_Supplied records_
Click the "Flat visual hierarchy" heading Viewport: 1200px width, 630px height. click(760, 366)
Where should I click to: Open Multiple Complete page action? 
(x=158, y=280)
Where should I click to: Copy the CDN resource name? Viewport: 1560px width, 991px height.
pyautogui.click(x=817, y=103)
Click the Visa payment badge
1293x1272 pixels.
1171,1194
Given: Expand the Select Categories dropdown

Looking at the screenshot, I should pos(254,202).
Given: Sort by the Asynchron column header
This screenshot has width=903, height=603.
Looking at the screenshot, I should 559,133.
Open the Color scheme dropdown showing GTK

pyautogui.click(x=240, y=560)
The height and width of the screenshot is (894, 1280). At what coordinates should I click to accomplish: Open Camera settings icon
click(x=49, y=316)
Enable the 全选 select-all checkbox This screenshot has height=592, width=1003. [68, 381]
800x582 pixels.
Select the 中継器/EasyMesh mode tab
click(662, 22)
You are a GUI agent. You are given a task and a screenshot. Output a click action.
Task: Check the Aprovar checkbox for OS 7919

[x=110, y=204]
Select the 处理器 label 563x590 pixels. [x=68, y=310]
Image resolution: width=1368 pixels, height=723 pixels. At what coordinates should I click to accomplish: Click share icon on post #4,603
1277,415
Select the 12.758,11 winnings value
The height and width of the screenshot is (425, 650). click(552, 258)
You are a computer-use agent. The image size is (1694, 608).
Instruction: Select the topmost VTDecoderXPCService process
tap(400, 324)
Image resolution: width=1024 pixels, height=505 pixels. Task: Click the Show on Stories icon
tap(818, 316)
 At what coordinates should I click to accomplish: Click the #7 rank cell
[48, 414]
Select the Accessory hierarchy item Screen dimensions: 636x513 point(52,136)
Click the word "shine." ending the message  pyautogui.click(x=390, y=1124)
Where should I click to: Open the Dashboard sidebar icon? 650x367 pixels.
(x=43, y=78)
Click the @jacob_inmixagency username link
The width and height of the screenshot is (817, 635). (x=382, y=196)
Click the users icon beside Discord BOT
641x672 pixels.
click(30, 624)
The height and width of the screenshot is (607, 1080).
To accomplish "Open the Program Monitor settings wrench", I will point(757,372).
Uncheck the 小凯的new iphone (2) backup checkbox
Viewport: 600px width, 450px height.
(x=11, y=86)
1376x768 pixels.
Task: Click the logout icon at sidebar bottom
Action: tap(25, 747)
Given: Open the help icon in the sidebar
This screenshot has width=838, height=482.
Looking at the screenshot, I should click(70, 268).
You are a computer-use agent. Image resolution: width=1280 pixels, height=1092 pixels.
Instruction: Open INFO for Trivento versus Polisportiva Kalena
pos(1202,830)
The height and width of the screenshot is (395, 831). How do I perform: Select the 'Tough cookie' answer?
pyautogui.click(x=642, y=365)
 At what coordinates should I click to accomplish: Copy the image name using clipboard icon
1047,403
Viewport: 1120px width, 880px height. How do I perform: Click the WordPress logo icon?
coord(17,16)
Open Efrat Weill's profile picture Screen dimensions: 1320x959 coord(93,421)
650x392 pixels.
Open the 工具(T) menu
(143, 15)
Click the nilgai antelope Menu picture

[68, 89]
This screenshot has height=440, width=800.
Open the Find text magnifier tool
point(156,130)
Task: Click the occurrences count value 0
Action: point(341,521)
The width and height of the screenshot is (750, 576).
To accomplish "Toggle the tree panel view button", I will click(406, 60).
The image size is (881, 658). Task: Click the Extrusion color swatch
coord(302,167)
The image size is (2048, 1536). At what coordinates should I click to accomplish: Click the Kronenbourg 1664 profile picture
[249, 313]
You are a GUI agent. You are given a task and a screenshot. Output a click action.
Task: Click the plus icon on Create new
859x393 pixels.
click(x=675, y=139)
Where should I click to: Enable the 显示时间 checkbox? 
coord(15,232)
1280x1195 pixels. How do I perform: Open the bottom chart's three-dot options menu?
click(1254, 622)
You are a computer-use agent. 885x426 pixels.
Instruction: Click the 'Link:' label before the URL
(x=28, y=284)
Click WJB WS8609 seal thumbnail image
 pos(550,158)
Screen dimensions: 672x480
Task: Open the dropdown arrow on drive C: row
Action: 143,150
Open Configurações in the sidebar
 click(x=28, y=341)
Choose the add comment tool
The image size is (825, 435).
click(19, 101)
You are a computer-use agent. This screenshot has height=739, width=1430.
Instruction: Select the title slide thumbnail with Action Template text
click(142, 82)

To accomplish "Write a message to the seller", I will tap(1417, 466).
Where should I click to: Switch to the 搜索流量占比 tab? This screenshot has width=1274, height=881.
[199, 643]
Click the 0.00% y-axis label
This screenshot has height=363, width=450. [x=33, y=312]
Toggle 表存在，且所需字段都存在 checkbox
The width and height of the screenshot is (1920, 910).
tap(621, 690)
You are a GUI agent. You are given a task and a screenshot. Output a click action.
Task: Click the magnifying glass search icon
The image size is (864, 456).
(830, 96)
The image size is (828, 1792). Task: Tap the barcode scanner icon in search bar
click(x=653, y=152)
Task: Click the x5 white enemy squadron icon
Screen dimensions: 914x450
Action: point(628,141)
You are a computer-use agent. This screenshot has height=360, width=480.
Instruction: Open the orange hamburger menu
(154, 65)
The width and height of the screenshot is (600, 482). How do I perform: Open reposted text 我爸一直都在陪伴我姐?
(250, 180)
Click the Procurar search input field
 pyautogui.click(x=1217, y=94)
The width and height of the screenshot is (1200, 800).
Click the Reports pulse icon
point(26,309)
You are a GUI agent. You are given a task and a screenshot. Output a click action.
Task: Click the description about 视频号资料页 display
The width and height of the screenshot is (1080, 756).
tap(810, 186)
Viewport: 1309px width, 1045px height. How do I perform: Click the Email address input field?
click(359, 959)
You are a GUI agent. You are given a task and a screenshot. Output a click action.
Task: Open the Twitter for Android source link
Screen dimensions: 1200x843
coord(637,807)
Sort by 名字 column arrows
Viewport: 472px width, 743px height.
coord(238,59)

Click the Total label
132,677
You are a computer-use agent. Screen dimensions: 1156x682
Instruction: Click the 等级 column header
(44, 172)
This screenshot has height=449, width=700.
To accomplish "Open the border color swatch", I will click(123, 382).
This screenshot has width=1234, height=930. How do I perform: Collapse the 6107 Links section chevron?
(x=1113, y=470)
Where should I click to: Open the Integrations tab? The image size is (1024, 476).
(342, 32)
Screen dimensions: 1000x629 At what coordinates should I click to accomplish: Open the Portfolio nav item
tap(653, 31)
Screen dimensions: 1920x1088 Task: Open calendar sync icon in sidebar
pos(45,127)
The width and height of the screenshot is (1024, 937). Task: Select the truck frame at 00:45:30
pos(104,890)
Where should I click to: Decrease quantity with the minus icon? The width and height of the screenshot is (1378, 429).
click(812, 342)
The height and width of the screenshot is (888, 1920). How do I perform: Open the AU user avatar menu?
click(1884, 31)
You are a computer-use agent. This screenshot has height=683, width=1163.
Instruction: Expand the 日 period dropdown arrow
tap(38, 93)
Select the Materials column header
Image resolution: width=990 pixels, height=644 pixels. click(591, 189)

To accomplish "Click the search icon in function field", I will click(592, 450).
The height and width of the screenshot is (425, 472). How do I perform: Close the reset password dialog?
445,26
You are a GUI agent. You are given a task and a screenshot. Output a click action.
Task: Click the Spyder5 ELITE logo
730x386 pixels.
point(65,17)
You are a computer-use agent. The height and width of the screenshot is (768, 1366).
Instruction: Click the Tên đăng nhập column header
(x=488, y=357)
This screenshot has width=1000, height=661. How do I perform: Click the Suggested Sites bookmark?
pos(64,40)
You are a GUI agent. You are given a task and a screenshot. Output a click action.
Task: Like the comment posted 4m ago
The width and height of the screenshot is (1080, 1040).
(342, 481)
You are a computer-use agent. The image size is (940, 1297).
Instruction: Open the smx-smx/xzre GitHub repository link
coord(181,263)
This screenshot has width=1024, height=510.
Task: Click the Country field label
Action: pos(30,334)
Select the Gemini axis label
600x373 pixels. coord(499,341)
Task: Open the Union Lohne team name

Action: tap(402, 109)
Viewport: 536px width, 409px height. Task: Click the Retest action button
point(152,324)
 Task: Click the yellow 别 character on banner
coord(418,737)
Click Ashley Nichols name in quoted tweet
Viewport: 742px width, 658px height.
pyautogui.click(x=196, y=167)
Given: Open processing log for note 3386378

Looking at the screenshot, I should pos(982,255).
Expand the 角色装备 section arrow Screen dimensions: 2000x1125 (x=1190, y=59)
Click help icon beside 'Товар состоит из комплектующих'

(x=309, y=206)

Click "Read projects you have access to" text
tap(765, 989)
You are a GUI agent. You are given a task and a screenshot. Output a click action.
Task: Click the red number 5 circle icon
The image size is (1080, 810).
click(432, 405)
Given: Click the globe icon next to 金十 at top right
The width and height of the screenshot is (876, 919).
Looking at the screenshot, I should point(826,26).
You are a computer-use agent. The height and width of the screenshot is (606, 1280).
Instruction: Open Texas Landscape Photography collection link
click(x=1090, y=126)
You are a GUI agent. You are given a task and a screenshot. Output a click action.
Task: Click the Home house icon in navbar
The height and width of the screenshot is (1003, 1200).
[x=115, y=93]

_Work instruction_
In the entries above, please find the line with "Screen dimensions: 1000x629" and the line with "You are a computer-use agent. The image size is (940, 1297).", then write out exactly those two lines and every line between them, and nothing more.

_Reply to the exercise_
Screen dimensions: 1000x629 At what coordinates should I click to accomplish: Open the Portfolio nav item
tap(653, 31)
Screen dimensions: 1920x1088 Task: Open calendar sync icon in sidebar
pos(45,127)
The width and height of the screenshot is (1024, 937). Task: Select the truck frame at 00:45:30
pos(104,890)
Where should I click to: Decrease quantity with the minus icon? The width and height of the screenshot is (1378, 429).
click(812, 342)
The height and width of the screenshot is (888, 1920). How do I perform: Open the AU user avatar menu?
click(1884, 31)
You are a computer-use agent. This screenshot has height=683, width=1163.
Instruction: Expand the 日 period dropdown arrow
tap(38, 93)
Select the Materials column header
Image resolution: width=990 pixels, height=644 pixels. click(591, 189)

To accomplish "Click the search icon in function field", I will click(592, 450).
The height and width of the screenshot is (425, 472). How do I perform: Close the reset password dialog?
445,26
You are a GUI agent. You are given a task and a screenshot. Output a click action.
Task: Click the Spyder5 ELITE logo
730x386 pixels.
point(65,17)
You are a computer-use agent. The height and width of the screenshot is (768, 1366).
Instruction: Click the Tên đăng nhập column header
(x=488, y=357)
This screenshot has width=1000, height=661. How do I perform: Click the Suggested Sites bookmark?
pos(64,40)
You are a GUI agent. You are given a task and a screenshot. Output a click action.
Task: Like the comment posted 4m ago
The width and height of the screenshot is (1080, 1040).
(342, 481)
You are a computer-use agent. The image size is (940, 1297).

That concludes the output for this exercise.